Dengan tersambungnya sekolah ke Internet, secara tidak langsung akan mempengaruhi orang tua siswa dan masyarakat sekitarnya. Siswa akan bercerita ke orang tua maupun masyarakat sekeliling mereka tentang Internet maupun teknologi informasi.

Harus di akui bahwa sebagian besar masyarakat Indonesia, khususnya yang berada di daerah masih lebih suka media pandang-dengar daripada baca-tulis karena tingkat pendidikan mereka.

Oleh karena itu, untuk mengeffektifkan proses distribusi pengetahuan, ada baiknya kita juga menggunakan media suara sebagai media distribusi pengetahuan. Media suara yang paling murah yang dapat di deploy untuk keperluan tersebut di tingkat daerah / rural. Media suara tersebut adalah pemancar FM atau AM kekuatan rendah 5-10 Watt yang dapat dibuat sendiri, dan di pasang di komunitas / sekolah sebagai media sharing pengetahuan antar komunitas. Biaya / investasi sebuah pemancar AM / pemancar FM kekuatan rendah ini relatif rendah & tidak sampai Rp. 1 juta dan dapat di cover oleh komunitas itu sendiri.

Keberadaan pemancar FM / pemancar AM ini akan sangat terbantu jika di bangun jaringan antar pemancar tersebut. Supaya rekaman-rekaman acara & sharing pengetahuan yang terjadi bisa di share antar operator pemancar, antar komunitas.

Usaha untuk membangun pemancar broadcast komunitas ini mulai berkembang di Indonesia, walaupun dalam orde ribuan saja. Kita masih perlu lebih banyak lagi pemancar komunitas agar masing-masing komunitas menjadi lebih hidup.

Keberadaan radio komunitas & Internet bagi dunia pendidikan tidak akan dapat berjalan dengan lancar jika kita tidak memberdayakan RT/RW-net dan membebaskan Internet broadband wireless menggunakan frekuensi 2.4GHz & 5.8GHz.

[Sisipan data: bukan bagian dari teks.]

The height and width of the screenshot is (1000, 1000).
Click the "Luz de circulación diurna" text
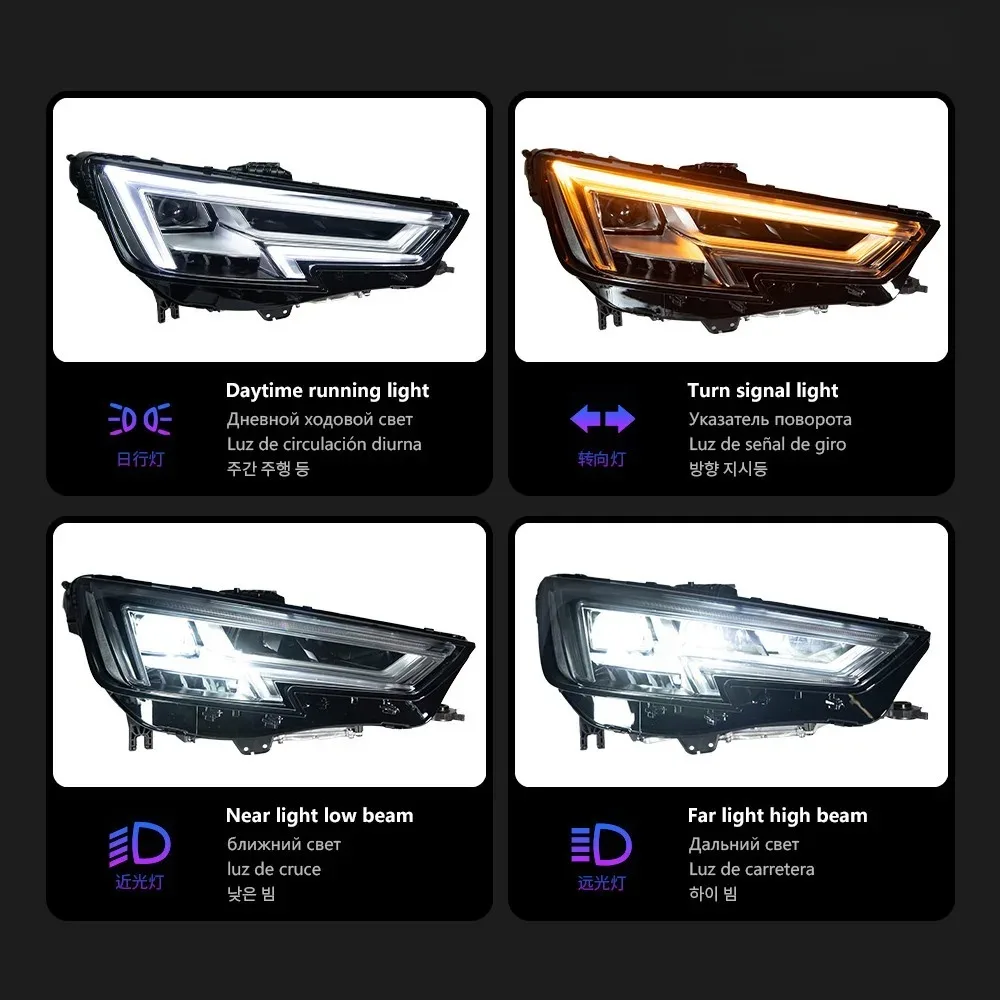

Sayang regulator di Indonesia tidak berfikir panjang, terus terang, di World Summit on Information Society (WSIS) Geneve Geneve 9-12 Desember 2003, banyak rekan-rekan negara lain terkagum, terinspirasi pengalaman Indonesia yang real di lapangan, bertumpu swadana & swadaya masyarakat, praktis hampir tidak di danai oleh pemerintah sama sekali. Alhamdullillah, tidak menambah utangan negara ke World Bank dan IMF. Bahkan masyarakat melakukan investasi sendiri infrastruktur informasinya, yang mereka juluki "RebelNet" the Indonesian community based infrastructure.

Teknologi Wireless Internet di 2.4GHz & 5GHz menjadi tulang pungggung utama-nya. Teknologi ini demikian mudah dan murah untuk di operasikan menyebabkan kemungkinan penetrasi Internet menjadi sangat mudah. Semua investasi dari rakyat, tanpa campur tangan investor asing; tanpa menaikan tarif Telkom.

Pada World Summit on Information Society (WSIS), Indonesia telah berhasil menunjukan dirinya sebagai salah satu pemimpin dunia pembangunan ICT berbasis masyarakat, yang mampu membangun masyarakat informasi-nya menjadi jutaan orang di tahun 2003 dari nihil di tahun 1993. Indonesia adalah satu-satunya negara, tidak ada negara lain di dunia, yang mampu membangun system dalam sekala besar secara swadana & swadaya masyarakat. Tidak heran jika banyak peserta WSIS mengatakan "Indonesia is inspirational!!"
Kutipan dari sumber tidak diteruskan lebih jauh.